The case was admitted on consent to the Commercial Court on Monday by Mr Justice Denis McDonald on the application of Kelley Smith SC, for O’Dwyer.

Michael Howard SC, for HFL, said his side did not accept O’Dwyer’s allegations and assertions but did not object to the admission of the case to the commercial list.

O’Dwyer’s founder and director, Siobhán O’Dwyer, said in a sworn statement that the proceedings arose because of HFL’s failure to pay for services and works or to comply with the exclusivity arrangements required by the service agreements.

Ms O’Dwyer said that HFL, in response to the O’Dwyer claims, has alleged “a series of unfound performance issues” with O’Dwyer, including that it was understaffed or unsuitably staffed, which is denied. She said HFL’s “overall objective appears to be to build an investment portfolio with a government-backed rental yield which can be sold on to a pension fund or other investment vehicle”. This was the reason it needed to have a licensed professional property expert, like O’Dwyer, involved when it was being set up, she said.

Under a master services agreement, an “operating costs account” was set up so that HFL would put away agreed funds to meet the costs of bringing newly acquired properties up to scratch for letting, which typically was 20 per cent of the cost, Ms O’Dwyer said.

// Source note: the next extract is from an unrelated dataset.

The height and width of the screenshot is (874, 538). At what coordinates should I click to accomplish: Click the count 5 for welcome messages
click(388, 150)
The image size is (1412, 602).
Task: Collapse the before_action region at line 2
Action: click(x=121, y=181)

However, that arrangement was not being complied with and this left O’Dwyer in a very difficult position, she said. Payments to the accounts were made on a piecemeal basis and only after O’Dwyer was put to “an extremely onerous and drawn out ‘verification’ process”, she said.

Ms O’Dwyer said Mr Cunningham, for HFL, advised at a meeting last May that he had sourced an alternative contractor to do works to make the houses fit for letting because “he felt he was not getting value for money” from O’Dwyer or from the contractors it used. As a result, O’Dwyer was only offered work relating to 10 properties, just 25 per cent of the batch of properties it had expected for that month, she said. Efforts at mediation failed.